[Saved entries]
──────

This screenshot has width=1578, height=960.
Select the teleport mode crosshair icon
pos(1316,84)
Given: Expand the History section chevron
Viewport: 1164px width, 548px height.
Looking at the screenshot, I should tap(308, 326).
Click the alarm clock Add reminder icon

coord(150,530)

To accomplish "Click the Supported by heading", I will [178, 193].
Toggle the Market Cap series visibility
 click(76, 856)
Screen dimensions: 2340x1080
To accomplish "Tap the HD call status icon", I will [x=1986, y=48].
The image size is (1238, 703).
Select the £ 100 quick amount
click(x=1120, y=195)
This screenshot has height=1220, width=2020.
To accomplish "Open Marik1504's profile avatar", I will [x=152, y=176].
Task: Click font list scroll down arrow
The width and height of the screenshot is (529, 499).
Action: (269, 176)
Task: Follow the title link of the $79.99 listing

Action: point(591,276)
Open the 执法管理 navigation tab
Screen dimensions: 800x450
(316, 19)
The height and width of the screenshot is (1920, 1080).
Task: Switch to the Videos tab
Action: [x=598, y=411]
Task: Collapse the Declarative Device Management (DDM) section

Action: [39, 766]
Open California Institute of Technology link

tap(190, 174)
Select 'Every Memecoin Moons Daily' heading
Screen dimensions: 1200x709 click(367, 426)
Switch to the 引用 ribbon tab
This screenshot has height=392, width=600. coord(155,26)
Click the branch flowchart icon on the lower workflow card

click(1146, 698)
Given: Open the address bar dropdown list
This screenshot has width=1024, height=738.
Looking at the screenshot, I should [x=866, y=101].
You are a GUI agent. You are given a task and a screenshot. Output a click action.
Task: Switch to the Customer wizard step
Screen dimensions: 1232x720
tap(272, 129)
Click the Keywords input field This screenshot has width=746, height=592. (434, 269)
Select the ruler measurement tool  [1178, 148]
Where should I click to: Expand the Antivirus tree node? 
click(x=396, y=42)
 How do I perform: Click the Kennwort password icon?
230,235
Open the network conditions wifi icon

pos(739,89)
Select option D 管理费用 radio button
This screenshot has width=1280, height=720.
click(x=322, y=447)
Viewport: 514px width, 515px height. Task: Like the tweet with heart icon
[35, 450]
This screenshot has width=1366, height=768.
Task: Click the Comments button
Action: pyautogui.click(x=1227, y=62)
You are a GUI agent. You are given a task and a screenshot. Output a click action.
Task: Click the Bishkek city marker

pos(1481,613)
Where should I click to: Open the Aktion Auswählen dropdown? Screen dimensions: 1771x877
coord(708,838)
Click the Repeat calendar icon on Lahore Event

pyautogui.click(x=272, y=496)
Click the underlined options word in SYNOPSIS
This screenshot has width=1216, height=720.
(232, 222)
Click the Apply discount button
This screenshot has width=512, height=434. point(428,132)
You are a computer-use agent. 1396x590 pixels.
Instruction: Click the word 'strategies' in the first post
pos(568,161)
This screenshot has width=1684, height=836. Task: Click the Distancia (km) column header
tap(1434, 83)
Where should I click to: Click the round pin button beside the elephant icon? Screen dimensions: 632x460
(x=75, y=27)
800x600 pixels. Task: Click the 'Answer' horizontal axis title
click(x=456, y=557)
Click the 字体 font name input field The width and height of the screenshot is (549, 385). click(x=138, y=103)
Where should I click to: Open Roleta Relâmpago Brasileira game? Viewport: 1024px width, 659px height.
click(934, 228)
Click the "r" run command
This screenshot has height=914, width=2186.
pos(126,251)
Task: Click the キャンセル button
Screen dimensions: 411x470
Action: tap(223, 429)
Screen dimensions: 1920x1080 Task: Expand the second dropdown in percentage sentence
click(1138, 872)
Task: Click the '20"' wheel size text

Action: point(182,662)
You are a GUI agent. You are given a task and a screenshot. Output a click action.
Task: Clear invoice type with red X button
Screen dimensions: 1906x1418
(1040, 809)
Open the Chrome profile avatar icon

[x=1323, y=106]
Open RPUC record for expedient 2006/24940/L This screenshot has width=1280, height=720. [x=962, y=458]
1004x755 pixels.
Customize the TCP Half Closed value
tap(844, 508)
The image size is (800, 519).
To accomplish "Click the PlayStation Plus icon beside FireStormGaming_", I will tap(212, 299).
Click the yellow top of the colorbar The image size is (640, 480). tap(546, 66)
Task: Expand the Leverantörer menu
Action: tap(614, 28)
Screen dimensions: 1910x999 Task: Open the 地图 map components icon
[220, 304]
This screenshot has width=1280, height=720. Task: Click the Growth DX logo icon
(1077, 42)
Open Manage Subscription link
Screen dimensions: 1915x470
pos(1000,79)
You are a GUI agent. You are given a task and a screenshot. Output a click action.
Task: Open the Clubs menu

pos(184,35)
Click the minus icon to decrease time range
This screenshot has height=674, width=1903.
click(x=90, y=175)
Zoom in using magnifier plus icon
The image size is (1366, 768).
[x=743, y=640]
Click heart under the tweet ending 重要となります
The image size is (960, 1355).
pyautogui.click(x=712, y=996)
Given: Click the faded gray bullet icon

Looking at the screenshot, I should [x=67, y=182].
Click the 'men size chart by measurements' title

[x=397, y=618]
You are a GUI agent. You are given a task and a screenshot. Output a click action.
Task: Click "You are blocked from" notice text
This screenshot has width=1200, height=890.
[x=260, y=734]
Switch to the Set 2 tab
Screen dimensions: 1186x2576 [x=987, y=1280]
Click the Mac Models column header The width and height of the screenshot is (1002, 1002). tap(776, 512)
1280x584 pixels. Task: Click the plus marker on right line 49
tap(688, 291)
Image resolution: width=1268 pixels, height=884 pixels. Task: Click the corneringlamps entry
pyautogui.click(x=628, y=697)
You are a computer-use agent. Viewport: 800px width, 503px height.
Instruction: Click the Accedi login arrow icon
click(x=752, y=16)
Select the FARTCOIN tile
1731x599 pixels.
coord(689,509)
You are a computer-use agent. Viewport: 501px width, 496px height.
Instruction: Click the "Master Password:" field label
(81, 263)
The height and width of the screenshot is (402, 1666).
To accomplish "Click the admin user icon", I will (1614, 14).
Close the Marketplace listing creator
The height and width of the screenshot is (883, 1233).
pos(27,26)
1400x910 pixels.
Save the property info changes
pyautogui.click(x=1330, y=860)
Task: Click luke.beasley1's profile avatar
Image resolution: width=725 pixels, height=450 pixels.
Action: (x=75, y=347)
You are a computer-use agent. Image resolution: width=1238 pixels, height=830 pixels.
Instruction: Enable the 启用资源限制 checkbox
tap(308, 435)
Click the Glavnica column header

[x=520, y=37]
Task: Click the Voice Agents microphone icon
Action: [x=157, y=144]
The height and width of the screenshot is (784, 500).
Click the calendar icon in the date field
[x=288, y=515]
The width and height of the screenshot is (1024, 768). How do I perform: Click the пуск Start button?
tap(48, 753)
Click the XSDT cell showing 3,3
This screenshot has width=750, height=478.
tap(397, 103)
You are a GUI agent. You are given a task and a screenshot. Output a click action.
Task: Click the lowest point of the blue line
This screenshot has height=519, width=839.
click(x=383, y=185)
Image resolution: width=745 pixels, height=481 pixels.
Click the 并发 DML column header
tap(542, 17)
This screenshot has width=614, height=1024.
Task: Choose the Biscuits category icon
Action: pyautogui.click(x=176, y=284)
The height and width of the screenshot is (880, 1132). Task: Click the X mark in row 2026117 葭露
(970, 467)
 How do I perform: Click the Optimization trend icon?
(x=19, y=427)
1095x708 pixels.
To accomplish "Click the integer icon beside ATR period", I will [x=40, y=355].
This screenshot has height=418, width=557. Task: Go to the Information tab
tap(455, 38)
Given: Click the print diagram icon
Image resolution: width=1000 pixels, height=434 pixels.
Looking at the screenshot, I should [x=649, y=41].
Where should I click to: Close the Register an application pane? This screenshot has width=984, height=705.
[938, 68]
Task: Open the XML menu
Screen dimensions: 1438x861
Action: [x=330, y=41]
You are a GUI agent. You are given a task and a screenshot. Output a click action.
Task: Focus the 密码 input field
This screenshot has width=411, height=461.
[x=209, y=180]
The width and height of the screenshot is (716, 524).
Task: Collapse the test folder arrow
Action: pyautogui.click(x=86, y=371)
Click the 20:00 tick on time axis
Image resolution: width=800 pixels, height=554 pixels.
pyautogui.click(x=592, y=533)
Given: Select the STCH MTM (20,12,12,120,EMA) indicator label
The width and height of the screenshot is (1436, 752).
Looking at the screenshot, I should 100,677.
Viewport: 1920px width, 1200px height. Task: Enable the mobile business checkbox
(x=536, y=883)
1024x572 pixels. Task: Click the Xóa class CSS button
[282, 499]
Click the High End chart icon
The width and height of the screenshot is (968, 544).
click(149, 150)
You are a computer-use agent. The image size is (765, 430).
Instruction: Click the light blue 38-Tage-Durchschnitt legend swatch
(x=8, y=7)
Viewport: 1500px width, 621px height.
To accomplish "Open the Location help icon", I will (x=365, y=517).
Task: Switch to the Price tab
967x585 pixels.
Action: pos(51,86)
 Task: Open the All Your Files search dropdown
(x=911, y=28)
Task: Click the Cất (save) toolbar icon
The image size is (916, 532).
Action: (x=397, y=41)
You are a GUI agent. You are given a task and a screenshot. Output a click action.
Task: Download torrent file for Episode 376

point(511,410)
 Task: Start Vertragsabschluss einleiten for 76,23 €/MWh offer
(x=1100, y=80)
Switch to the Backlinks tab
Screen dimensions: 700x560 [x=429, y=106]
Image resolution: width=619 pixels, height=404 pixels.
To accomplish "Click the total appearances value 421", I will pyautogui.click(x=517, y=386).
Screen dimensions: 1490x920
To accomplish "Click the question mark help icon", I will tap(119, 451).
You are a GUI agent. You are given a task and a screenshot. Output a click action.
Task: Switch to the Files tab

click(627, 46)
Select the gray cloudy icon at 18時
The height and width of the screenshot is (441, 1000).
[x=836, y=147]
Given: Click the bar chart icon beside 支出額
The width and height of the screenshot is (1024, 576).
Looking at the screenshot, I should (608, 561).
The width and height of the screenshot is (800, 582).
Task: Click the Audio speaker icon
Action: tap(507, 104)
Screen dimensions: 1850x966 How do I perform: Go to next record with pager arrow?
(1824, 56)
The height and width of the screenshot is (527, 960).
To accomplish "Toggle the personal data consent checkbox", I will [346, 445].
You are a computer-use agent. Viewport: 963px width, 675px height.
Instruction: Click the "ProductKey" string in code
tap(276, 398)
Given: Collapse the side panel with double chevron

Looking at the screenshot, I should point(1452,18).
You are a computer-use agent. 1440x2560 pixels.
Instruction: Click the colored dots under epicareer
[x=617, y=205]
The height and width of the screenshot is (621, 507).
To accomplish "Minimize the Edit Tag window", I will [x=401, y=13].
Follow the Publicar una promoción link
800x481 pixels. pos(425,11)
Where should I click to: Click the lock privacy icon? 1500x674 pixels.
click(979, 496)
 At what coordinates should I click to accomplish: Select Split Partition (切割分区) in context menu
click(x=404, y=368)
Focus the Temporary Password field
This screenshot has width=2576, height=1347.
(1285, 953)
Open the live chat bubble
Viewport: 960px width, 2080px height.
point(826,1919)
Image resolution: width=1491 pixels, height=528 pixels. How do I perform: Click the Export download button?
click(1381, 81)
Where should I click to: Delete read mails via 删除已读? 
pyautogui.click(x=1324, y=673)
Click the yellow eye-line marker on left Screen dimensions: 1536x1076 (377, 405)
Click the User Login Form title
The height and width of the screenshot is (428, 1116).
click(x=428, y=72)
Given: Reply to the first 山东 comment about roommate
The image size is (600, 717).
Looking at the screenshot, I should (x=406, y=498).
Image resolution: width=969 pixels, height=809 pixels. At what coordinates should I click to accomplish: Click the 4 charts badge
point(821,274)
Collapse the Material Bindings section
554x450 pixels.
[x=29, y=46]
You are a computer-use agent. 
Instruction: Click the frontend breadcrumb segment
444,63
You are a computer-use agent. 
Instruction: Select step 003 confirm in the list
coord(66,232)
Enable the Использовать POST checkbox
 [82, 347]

──────

## What is expected:
Of all the lines in the data above, show only those that hold the word "help".

## Task answer:
To accomplish "Open the Location help icon", I will (x=365, y=517).
To accomplish "Click the question mark help icon", I will tap(119, 451).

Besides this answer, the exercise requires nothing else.